A more detailed plot reveals significant variations between algorithm performance. Figure 4 plots the normalized paging times for different algorithms in the interesting region. (Recall that this usually begins at the size where a program spends 90% of its time paging and 10% of its time executing on the CPU, and ends at a size where the program causes very little paging). By ``normalized paging time'' we mean the ratio of paging time for compressed caching over the paging time for a regular LRU replacement policy.
As can be seen, all algorithms obtain significant benefit over uncompressed virtual memory for the interesting ranges of memory sizes. Benefits of over 40% are common for large parts of the plots in Figure 4. At the same time, losses are rare (only exhibited for gnuplot) and small. Additionally, losses diminish for faster compression algorithms (and faster processors, which is not shown in this plot). That is, when our adaptivity does not perform optimally, its cost can be reduced by having a fast compression algorithm, since it is a direct function of performing unnecessary compressions and decompressions.
Gnuplot is an interesting program to study more closely. The program stores data that are highly compressible (exhibiting a ratio of over 4:1 on average). This way, the compressed VM policy can look at quite large memory sizes, expecting that it can compress enough pages so that all the required data remains in memory. Nevertheless, gnuplot's running time is dominated by a large loop iterating only twice on a lot of data. Hence, for small memory sizes the behavior that the compressed caching policy tries to exploit ends before any benefits can be seen. For larger sizes, the benefit can be substantial, reaching over 80%.

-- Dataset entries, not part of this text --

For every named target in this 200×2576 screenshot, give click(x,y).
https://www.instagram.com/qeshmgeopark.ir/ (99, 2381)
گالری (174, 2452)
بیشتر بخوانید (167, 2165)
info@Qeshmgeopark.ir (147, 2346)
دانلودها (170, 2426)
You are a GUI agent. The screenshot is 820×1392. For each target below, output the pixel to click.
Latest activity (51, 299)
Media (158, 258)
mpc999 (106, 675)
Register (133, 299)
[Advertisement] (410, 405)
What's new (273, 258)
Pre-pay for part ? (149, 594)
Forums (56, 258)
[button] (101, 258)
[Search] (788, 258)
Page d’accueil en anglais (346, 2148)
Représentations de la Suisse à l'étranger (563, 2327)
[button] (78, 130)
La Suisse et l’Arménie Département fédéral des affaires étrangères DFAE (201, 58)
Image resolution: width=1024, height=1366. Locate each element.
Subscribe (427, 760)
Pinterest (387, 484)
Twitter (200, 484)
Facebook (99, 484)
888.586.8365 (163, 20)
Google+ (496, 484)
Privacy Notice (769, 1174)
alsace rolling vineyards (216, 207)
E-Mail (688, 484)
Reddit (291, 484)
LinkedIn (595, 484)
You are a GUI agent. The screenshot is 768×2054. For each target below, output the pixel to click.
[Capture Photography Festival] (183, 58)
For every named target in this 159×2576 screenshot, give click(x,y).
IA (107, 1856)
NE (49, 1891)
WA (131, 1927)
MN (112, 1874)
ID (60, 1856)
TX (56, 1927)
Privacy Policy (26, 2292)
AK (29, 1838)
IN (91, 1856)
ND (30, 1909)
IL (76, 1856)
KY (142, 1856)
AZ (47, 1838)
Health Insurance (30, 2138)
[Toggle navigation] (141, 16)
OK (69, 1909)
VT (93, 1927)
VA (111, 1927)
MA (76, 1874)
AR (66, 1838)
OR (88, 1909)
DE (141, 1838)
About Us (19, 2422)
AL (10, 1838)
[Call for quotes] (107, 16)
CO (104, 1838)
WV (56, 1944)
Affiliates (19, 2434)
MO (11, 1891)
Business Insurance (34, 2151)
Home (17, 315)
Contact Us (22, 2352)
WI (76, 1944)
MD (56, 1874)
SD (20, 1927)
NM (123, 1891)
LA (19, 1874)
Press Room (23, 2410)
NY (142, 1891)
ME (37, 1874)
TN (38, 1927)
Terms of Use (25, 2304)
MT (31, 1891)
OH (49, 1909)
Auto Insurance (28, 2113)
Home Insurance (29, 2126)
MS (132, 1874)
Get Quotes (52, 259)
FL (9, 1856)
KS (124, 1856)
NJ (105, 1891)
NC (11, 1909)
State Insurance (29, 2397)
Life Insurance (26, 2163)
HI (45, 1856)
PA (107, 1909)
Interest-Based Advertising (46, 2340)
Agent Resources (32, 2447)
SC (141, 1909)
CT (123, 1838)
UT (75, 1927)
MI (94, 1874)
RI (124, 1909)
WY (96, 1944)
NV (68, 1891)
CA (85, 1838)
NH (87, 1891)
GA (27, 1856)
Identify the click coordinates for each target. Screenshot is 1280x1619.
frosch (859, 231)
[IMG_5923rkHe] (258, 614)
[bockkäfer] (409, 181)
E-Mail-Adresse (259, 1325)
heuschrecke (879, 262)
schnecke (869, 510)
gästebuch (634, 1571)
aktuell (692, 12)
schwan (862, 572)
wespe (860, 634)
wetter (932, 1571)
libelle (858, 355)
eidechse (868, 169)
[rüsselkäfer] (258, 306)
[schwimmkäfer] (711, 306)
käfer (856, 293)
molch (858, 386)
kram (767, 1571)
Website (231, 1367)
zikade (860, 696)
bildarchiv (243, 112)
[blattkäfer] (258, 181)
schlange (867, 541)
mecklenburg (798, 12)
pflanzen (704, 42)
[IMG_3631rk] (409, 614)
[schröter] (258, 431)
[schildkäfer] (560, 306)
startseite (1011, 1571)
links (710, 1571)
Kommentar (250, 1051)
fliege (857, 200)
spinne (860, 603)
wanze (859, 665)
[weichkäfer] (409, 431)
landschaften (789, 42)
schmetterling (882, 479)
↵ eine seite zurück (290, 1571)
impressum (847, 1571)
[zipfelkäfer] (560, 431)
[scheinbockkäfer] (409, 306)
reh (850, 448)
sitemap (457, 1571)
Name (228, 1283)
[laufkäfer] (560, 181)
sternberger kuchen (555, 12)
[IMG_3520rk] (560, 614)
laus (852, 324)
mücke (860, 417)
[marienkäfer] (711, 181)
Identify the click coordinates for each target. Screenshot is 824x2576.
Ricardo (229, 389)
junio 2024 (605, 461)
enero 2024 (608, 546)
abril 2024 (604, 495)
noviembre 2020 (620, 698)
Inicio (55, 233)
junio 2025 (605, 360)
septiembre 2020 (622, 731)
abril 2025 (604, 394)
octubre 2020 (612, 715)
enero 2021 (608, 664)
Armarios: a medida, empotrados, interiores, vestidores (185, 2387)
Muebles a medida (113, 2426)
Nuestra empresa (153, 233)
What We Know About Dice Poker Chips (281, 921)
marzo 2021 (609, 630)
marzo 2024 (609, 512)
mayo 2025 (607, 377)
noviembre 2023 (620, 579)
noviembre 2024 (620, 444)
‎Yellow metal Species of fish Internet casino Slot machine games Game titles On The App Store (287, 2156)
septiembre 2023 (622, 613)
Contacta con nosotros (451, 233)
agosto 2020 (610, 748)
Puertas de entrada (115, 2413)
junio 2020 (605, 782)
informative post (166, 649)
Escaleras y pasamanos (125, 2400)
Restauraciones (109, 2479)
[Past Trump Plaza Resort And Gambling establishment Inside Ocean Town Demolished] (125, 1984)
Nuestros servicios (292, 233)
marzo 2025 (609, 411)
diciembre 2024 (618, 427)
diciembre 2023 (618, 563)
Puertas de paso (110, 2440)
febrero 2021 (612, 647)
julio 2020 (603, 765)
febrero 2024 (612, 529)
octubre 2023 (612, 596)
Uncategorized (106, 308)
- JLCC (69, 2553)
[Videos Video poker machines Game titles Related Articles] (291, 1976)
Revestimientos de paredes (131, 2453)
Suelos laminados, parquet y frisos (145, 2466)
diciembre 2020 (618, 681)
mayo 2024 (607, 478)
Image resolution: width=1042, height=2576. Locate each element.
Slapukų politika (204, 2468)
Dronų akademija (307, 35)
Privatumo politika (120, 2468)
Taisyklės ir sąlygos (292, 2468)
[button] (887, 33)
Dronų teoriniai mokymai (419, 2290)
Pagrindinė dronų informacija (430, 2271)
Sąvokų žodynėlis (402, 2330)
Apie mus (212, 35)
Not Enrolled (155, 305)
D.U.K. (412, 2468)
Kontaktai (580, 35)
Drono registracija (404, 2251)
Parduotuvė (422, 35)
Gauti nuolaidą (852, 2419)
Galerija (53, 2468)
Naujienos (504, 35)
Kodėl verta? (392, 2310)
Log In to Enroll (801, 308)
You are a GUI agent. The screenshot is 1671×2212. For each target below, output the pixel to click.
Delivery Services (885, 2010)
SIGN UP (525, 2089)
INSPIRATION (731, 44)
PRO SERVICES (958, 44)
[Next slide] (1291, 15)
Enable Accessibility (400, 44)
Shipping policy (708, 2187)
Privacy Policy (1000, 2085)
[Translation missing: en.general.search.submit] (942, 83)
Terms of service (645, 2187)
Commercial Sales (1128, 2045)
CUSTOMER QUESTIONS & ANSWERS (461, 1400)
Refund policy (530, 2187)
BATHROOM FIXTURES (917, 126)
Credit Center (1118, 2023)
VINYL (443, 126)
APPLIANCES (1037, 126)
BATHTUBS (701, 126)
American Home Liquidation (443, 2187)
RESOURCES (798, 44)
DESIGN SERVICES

As shown in Figure 4, the performance difference of compressed caching under different compression algorithms can often be over 15%. Our WKdm algorithm achieves the best performance for the vast majority of data points, due to its speed and comparable compression rates to LZO. The LZRW1 algorithm, used by Douglis yields consistently the worst results. This fact, combined with the slow machine used (for current standards) are at least partially responsible for the rather disappointing results that Douglis observed.